CN102970618A

CN102970618A - Video on demand method based on syllable identification

Info

Publication number: CN102970618A
Application number: CN201210486825XA
Authority: CN
Inventors: 吕勇
Original assignee: Hohai University HHU
Current assignee: Hohai University HHU
Priority date: 2012-11-26
Filing date: 2012-11-26
Publication date: 2013-03-13

Abstract

The invention discloses a video on demand method based on syllable identification.

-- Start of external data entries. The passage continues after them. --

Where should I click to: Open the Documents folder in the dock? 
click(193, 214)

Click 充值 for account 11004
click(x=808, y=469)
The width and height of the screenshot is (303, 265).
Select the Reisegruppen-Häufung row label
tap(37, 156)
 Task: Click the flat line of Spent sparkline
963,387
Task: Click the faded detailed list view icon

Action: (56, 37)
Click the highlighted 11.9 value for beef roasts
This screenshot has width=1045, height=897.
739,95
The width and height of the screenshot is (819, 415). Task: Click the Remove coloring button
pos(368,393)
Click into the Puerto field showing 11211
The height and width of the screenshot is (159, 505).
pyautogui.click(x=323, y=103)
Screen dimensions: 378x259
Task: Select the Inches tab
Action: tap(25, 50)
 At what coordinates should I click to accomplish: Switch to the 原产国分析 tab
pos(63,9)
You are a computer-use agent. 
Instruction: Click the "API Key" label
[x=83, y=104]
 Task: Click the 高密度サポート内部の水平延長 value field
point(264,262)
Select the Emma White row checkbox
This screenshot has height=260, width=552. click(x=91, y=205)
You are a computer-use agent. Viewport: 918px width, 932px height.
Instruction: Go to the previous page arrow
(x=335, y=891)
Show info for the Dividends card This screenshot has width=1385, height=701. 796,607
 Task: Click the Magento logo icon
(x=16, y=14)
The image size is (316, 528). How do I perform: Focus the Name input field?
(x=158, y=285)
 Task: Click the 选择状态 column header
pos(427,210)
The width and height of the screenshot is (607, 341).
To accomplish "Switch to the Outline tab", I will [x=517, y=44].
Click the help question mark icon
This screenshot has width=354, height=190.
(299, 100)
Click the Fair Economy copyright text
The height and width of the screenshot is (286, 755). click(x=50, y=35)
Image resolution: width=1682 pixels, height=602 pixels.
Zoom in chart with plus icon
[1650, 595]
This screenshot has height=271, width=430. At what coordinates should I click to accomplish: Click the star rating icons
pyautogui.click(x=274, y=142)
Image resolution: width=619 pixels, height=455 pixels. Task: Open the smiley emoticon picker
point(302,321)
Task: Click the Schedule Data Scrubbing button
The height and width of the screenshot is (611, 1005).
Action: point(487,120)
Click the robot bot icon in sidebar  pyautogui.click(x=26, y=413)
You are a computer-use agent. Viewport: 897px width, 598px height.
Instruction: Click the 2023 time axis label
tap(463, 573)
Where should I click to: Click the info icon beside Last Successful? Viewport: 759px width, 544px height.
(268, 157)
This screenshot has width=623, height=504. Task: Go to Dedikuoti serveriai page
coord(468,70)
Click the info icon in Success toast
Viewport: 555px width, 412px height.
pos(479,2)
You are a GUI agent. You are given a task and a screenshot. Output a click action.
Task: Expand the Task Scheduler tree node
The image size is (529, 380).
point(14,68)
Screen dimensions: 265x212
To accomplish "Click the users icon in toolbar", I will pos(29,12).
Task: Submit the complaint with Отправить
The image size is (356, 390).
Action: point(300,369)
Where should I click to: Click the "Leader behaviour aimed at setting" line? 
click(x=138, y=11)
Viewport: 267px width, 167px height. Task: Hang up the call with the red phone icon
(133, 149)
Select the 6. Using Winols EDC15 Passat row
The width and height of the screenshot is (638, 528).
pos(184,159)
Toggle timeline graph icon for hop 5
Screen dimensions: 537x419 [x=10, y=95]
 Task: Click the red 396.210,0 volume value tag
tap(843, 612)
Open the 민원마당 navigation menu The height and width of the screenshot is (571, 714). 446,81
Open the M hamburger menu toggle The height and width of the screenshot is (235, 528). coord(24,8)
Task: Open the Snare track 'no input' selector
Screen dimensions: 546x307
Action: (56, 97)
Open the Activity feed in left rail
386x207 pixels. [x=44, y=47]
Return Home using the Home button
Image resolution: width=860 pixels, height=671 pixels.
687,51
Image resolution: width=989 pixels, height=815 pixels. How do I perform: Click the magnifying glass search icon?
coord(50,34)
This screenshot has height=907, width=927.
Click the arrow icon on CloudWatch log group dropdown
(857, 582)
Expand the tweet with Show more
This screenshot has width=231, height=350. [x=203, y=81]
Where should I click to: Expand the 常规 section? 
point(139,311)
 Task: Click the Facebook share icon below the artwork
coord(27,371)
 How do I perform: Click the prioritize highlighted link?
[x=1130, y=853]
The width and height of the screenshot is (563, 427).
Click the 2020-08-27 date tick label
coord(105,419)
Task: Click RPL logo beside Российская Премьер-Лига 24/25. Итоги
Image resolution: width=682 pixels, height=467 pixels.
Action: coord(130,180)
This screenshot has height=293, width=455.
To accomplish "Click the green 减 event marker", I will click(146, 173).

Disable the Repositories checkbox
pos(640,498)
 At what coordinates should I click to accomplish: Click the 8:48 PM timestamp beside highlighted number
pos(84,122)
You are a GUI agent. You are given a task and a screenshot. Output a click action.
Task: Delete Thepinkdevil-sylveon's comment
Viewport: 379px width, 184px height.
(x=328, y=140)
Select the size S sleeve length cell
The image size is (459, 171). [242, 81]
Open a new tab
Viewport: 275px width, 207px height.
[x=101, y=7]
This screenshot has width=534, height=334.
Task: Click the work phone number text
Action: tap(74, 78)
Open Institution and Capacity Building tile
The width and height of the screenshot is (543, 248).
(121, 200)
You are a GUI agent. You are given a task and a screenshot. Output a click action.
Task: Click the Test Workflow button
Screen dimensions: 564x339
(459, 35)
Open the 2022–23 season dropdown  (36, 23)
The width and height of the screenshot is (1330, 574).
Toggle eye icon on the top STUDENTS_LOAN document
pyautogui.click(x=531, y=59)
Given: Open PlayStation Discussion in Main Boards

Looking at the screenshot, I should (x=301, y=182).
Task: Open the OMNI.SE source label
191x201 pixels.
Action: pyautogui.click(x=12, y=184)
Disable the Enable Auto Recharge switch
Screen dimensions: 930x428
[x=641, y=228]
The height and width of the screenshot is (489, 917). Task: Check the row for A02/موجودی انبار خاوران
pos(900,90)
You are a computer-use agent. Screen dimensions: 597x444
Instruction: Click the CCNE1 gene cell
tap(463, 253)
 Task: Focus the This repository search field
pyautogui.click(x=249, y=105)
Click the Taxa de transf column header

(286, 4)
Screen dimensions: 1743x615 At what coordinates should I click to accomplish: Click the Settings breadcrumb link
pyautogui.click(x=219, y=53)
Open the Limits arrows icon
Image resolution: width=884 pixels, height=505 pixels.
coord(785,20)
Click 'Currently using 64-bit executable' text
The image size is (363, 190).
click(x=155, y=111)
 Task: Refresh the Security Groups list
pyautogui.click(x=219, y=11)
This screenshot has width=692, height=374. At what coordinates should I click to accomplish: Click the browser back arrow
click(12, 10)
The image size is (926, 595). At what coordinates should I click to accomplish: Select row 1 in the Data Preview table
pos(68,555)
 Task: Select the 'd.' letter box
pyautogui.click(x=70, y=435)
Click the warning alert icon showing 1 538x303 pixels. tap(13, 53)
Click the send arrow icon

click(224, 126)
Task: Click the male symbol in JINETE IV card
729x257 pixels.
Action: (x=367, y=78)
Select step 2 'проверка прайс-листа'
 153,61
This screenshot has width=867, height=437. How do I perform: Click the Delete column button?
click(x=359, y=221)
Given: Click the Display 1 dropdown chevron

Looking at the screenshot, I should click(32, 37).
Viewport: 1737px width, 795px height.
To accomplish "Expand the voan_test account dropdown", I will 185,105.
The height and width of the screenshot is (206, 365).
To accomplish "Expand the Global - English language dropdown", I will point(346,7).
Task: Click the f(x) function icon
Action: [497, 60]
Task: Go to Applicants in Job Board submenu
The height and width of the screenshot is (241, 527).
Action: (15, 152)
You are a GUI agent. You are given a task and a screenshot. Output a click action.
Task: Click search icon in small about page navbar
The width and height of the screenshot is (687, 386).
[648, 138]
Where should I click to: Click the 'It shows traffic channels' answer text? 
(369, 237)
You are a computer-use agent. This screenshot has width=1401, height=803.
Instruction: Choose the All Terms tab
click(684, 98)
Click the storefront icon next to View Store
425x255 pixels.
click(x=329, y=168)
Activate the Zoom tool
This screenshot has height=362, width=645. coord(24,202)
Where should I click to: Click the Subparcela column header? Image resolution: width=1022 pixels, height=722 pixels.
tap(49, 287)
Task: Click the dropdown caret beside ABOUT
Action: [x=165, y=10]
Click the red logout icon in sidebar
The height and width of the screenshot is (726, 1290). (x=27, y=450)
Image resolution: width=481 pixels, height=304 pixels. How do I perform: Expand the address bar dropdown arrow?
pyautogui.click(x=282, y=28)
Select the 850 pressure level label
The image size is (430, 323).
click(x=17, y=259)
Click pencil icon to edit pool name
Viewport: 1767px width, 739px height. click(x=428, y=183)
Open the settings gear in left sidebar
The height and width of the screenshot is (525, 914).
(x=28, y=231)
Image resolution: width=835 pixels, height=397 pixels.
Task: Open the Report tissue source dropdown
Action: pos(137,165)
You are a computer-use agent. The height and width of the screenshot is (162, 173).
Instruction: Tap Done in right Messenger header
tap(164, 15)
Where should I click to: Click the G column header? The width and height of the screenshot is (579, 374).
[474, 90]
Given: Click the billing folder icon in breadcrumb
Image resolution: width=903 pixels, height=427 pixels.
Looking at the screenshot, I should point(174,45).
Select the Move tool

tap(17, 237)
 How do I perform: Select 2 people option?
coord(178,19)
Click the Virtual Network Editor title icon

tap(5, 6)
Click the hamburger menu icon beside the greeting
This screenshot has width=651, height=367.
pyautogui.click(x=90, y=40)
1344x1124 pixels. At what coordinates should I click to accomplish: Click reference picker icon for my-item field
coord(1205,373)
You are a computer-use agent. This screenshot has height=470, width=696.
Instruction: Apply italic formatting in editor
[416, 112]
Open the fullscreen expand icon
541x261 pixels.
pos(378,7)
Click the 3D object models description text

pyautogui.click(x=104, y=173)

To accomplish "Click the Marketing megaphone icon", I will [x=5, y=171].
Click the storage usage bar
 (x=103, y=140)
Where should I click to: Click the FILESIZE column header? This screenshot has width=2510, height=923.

A syllable sequence of a voice to be identified is directly identified as a video name, so that text matching is not needed. In a training stage, the video name is decomposed into the syllable sequence and is classified according to syllables; an index relation is established between each video name and each syllable thereof; in an identification stage, a voice of a video name to be identified is split and is identified as the syllable sequence; all possible video names are selected from the syllable index according to the obtained syllables; and a syllable sequence to be identified is matched with the syllable sequences of the video names so as to be decoded to obtain the video name to be identified. By the method, the complexity of a video on demand system can be obviously reduced, and the video on demand system can be implemented on an independent terminal such as an embedded system.

Description

VOD method based on syllable identification

Technical field

The present invention relates to a kind of VOD method based on syllable identification, be specifically related to take syllable as unit, is the VOD method of video name with the syllable sequence Direct Recognition of voice to be identified, belongs to the speech recognition technology field.

Background technology

In recent years, along with the development of computer technology, signal processing technology and mode identification technology, speech recognition technology has been obtained marked improvement, is widely applied in a plurality of fields such as communication, medical treatment, consumer electronics, Self-Service, office automations.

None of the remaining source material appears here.